[author: Thad McBride]

The Committee on Foreign Investment in the United States (CFIUS) has been sued.  CFIUS is the U.S. government inter-agency committee that reviews foreign investment in the United States.  (For more information about CFIUS, including its operations and recent actions, please look here.)

According to a filing in U.S. District Court for the District of Columbia, Ralls Corp is requesting a Temporary Restraining Order and Preliminary Injunction to enjoin CFIUS from prohibiting Ralls from developing and operating a wind farm in Oregon.  Ralls is owned by executives of Sany Group Co., a Chinese company that, among other things, manufactures wind turbine generators.  In recent years, CFIUS has tended to be especially cautious with respect to transactions involving China.

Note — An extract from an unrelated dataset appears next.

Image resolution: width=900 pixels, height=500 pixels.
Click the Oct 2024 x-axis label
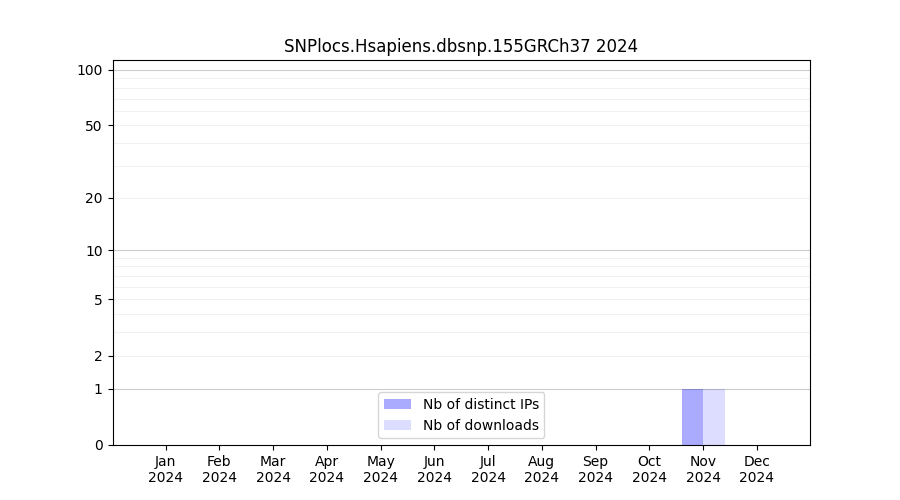coord(649,469)
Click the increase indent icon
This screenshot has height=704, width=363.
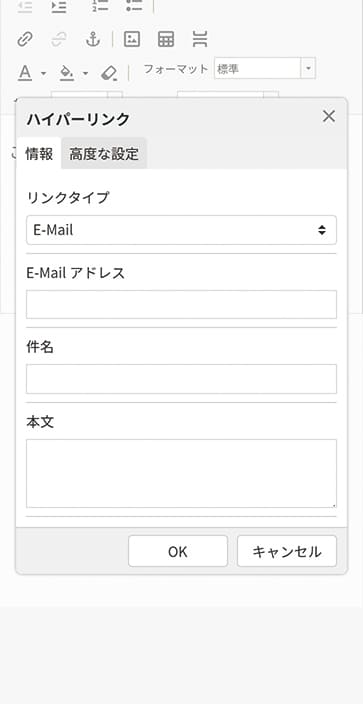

In a court filing, Ralls asserted the following:

CFIUS violated … well-established law when it issued an order on August 2, 2012, subjecting Ralls to draconian obligations in connection with Ralls’s acquisition of four small Oregon companies whose assets consisted solely of windfarm development rights, including land rights to construct the windfarms, power purchase agreements, and necessary government permits. Without identifying any evidence or providing any explanation, CFIUS concluded that the acquisition was a “covered transaction” subject to its authority and that “there are national security risks to the United States that arise as a result of the acquisition.”

According to Ralls, after it notified CFIUS of the transaction in June 2012, CFIUS responded by introducing such substantial conditions on the transaction that the value of the transaction was largely decimated.  CFIUS subsequently introduced additional conditions that, Ralls asserts, further limited Ralls’ ability to take advantage of its investment.  Ralls is claiming that CFIUS both overreached its authority in terms of the conditions the agency imposed on Ralls and made the decision to impose such conditions arbitrarily and capriciously under the Administrative Procedure Act.  Ralls emphasizes that CFIUS took action without an articulated rationale for those actions, and points to this as evidence that the decision did not comport with the APA.  Ralls also stresses that the Federal Aviation Authority and the U.S. Navy were aware of and seemingly condoned Ralls’ acquisition of the property on which the windfarms would be built.

In its filing with the District Court, CFIUS noted that Ralls only submitted its notification to CFIUS upon the invitation of CFIUS itself.  This may have put Ralls in a difficult situation from the outset since CFIUS encourages voluntary notifications of – or, at the least, informal communications about – a transaction before and not after it occurs.  CFIUS also explained that national security concerns were triggered by the proximity of Ralls’ proposed location to restricted air space relied upon by the U.S. military for training exercises.

On September 18, 2012, during a hearing on Ralls’ motion, the United States announced that the President would likely rule on whether or not the deal can proceed by September 28.

To date no decision has been made.

Whatever the decision, it is likely to be hard to overturn.  At the September 18 hearing, the U.S. District Court judge stated that, due to the amount of deference she must show to the President on issues of national security, she “can’t review the president’s decision if he stops it.”  (Of course even if she reaches that conclusion, Ralls might choose to appeal the matter.)

The suit bears watching.  It will of course be of interest to those in the CFIUS bar and those involved in any sale of a U.S. business to a non-U.S. buyer.  But the outcome of the suit may also be of interest to other potential plaintiffs considering, perhaps, suing the U.S. Treasury Department Office of Foreign Assets Control (OFAC), another agency with significant jurisdiction over international business and a history of interpreting that jurisdiction very broadly.